## WHAT YOU NEED TO DO
Print the records again, matching each line exactly.

RECORD EXCERPTS START

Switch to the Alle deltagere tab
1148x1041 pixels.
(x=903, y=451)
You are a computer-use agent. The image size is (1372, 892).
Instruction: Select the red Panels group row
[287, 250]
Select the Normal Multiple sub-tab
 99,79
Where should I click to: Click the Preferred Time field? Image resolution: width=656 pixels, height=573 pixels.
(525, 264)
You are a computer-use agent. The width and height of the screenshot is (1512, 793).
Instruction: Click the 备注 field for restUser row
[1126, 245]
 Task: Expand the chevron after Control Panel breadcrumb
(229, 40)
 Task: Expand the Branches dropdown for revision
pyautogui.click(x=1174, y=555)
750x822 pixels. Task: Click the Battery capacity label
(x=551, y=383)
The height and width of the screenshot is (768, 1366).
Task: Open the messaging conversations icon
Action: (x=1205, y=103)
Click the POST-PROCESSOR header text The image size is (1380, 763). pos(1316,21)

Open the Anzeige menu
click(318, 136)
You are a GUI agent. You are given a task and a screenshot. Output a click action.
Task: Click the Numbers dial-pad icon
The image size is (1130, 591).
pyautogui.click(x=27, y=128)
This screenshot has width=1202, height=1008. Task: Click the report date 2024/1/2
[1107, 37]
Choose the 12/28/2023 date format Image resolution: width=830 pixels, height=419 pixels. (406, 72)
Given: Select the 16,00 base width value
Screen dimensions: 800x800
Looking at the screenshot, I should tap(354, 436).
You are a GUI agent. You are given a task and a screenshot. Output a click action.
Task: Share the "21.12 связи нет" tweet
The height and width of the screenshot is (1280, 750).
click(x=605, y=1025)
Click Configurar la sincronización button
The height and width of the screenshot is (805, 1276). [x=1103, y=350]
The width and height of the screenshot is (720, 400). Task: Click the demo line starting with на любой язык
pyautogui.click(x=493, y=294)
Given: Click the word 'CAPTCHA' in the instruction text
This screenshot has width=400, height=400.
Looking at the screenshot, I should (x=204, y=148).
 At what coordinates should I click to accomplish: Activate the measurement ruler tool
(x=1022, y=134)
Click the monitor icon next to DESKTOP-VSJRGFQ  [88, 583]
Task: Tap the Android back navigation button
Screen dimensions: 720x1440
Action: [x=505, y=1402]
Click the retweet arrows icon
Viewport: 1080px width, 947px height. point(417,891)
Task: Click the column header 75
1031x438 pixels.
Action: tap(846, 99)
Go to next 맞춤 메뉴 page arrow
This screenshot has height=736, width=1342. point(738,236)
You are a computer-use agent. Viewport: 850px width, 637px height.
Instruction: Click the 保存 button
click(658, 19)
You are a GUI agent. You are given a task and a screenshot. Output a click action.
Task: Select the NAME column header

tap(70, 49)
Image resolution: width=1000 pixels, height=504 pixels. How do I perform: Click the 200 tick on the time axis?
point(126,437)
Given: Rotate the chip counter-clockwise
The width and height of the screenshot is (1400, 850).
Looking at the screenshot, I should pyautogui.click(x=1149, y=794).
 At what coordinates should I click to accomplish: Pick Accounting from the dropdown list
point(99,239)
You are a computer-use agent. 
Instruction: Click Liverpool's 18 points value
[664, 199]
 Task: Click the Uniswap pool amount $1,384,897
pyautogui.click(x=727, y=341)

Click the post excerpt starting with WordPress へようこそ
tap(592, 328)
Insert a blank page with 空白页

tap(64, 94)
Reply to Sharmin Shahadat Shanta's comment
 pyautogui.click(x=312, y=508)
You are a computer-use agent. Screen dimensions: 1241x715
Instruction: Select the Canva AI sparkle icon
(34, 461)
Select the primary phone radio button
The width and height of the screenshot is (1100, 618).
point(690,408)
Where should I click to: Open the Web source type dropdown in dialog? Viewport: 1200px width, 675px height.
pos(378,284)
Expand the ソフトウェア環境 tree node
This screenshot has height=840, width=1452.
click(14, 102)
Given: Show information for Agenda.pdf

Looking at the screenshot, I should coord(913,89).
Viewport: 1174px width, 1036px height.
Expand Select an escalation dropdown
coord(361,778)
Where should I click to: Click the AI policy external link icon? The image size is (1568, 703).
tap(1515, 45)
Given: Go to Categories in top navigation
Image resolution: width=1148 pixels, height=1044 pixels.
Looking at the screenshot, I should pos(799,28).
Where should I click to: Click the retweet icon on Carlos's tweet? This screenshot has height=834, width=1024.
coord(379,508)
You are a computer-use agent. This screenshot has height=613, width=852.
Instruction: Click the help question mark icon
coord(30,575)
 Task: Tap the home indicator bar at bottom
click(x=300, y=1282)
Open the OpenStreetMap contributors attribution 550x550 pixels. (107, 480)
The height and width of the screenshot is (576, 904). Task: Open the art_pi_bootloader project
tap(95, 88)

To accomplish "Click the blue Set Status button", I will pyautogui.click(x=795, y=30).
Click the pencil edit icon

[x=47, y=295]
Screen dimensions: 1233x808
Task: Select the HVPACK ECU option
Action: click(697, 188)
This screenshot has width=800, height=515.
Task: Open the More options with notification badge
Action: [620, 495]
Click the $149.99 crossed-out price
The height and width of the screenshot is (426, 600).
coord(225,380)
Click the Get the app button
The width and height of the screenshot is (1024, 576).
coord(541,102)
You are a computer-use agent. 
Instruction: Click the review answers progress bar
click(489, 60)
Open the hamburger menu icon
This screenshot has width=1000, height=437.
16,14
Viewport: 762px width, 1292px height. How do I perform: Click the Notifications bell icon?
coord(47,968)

RECORD EXCERPTS END

## RESULT
Switch to the Alle deltagere tab
1148x1041 pixels.
(x=903, y=451)
You are a computer-use agent. The image size is (1372, 892).
Instruction: Select the red Panels group row
[287, 250]
Select the Normal Multiple sub-tab
 99,79
Where should I click to: Click the Preferred Time field? Image resolution: width=656 pixels, height=573 pixels.
(525, 264)
You are a computer-use agent. The width and height of the screenshot is (1512, 793).
Instruction: Click the 备注 field for restUser row
[1126, 245]
 Task: Expand the chevron after Control Panel breadcrumb
(229, 40)
 Task: Expand the Branches dropdown for revision
pyautogui.click(x=1174, y=555)
750x822 pixels. Task: Click the Battery capacity label
(x=551, y=383)
The height and width of the screenshot is (768, 1366).
Task: Open the messaging conversations icon
Action: (x=1205, y=103)
Click the POST-PROCESSOR header text The image size is (1380, 763). pos(1316,21)

Open the Anzeige menu
click(318, 136)
You are a GUI agent. You are given a task and a screenshot. Output a click action.
Task: Click the Numbers dial-pad icon
The image size is (1130, 591).
pyautogui.click(x=27, y=128)
This screenshot has width=1202, height=1008. Task: Click the report date 2024/1/2
[1107, 37]
Choose the 12/28/2023 date format Image resolution: width=830 pixels, height=419 pixels. (406, 72)
Given: Select the 16,00 base width value
Screen dimensions: 800x800
Looking at the screenshot, I should tap(354, 436).
You are a GUI agent. You are given a task and a screenshot. Output a click action.
Task: Share the "21.12 связи нет" tweet
The height and width of the screenshot is (1280, 750).
click(x=605, y=1025)
Click Configurar la sincronización button
The height and width of the screenshot is (805, 1276). [x=1103, y=350]
The width and height of the screenshot is (720, 400). Task: Click the demo line starting with на любой язык
pyautogui.click(x=493, y=294)
Given: Click the word 'CAPTCHA' in the instruction text
This screenshot has width=400, height=400.
Looking at the screenshot, I should (x=204, y=148).
 At what coordinates should I click to accomplish: Activate the measurement ruler tool
(x=1022, y=134)
Click the monitor icon next to DESKTOP-VSJRGFQ  [88, 583]
Task: Tap the Android back navigation button
Screen dimensions: 720x1440
Action: [x=505, y=1402]
Click the retweet arrows icon
Viewport: 1080px width, 947px height. point(417,891)
Task: Click the column header 75
1031x438 pixels.
Action: tap(846, 99)
Go to next 맞춤 메뉴 page arrow
This screenshot has height=736, width=1342. point(738,236)
You are a computer-use agent. Viewport: 850px width, 637px height.
Instruction: Click the 保存 button
click(658, 19)
You are a GUI agent. You are given a task and a screenshot. Output a click action.
Task: Select the NAME column header

tap(70, 49)
Image resolution: width=1000 pixels, height=504 pixels. How do I perform: Click the 200 tick on the time axis?
point(126,437)
Given: Rotate the chip counter-clockwise
The width and height of the screenshot is (1400, 850).
Looking at the screenshot, I should pyautogui.click(x=1149, y=794).
 At what coordinates should I click to accomplish: Pick Accounting from the dropdown list
point(99,239)
You are a computer-use agent. 
Instruction: Click Liverpool's 18 points value
[664, 199]
 Task: Click the Uniswap pool amount $1,384,897
pyautogui.click(x=727, y=341)

Click the post excerpt starting with WordPress へようこそ
tap(592, 328)
Insert a blank page with 空白页

tap(64, 94)
Reply to Sharmin Shahadat Shanta's comment
 pyautogui.click(x=312, y=508)
You are a computer-use agent. Screen dimensions: 1241x715
Instruction: Select the Canva AI sparkle icon
(34, 461)
Select the primary phone radio button
The width and height of the screenshot is (1100, 618).
point(690,408)
Where should I click to: Open the Web source type dropdown in dialog? Viewport: 1200px width, 675px height.
pos(378,284)
Expand the ソフトウェア環境 tree node
This screenshot has height=840, width=1452.
click(14, 102)
Given: Show information for Agenda.pdf

Looking at the screenshot, I should coord(913,89).
Viewport: 1174px width, 1036px height.
Expand Select an escalation dropdown
coord(361,778)
Where should I click to: Click the AI policy external link icon? The image size is (1568, 703).
tap(1515, 45)
Given: Go to Categories in top navigation
Image resolution: width=1148 pixels, height=1044 pixels.
Looking at the screenshot, I should pos(799,28).
Where should I click to: Click the retweet icon on Carlos's tweet? This screenshot has height=834, width=1024.
coord(379,508)
You are a computer-use agent. This screenshot has height=613, width=852.
Instruction: Click the help question mark icon
coord(30,575)
 Task: Tap the home indicator bar at bottom
click(x=300, y=1282)
Open the OpenStreetMap contributors attribution 550x550 pixels. (107, 480)
The height and width of the screenshot is (576, 904). Task: Open the art_pi_bootloader project
tap(95, 88)

To accomplish "Click the blue Set Status button", I will pyautogui.click(x=795, y=30).
Click the pencil edit icon

[x=47, y=295]
Screen dimensions: 1233x808
Task: Select the HVPACK ECU option
Action: click(697, 188)
This screenshot has width=800, height=515.
Task: Open the More options with notification badge
Action: [620, 495]
Click the $149.99 crossed-out price
The height and width of the screenshot is (426, 600).
coord(225,380)
Click the Get the app button
The width and height of the screenshot is (1024, 576).
coord(541,102)
You are a computer-use agent. 
Instruction: Click the review answers progress bar
click(489, 60)
Open the hamburger menu icon
This screenshot has width=1000, height=437.
16,14
Viewport: 762px width, 1292px height. How do I perform: Click the Notifications bell icon?
coord(47,968)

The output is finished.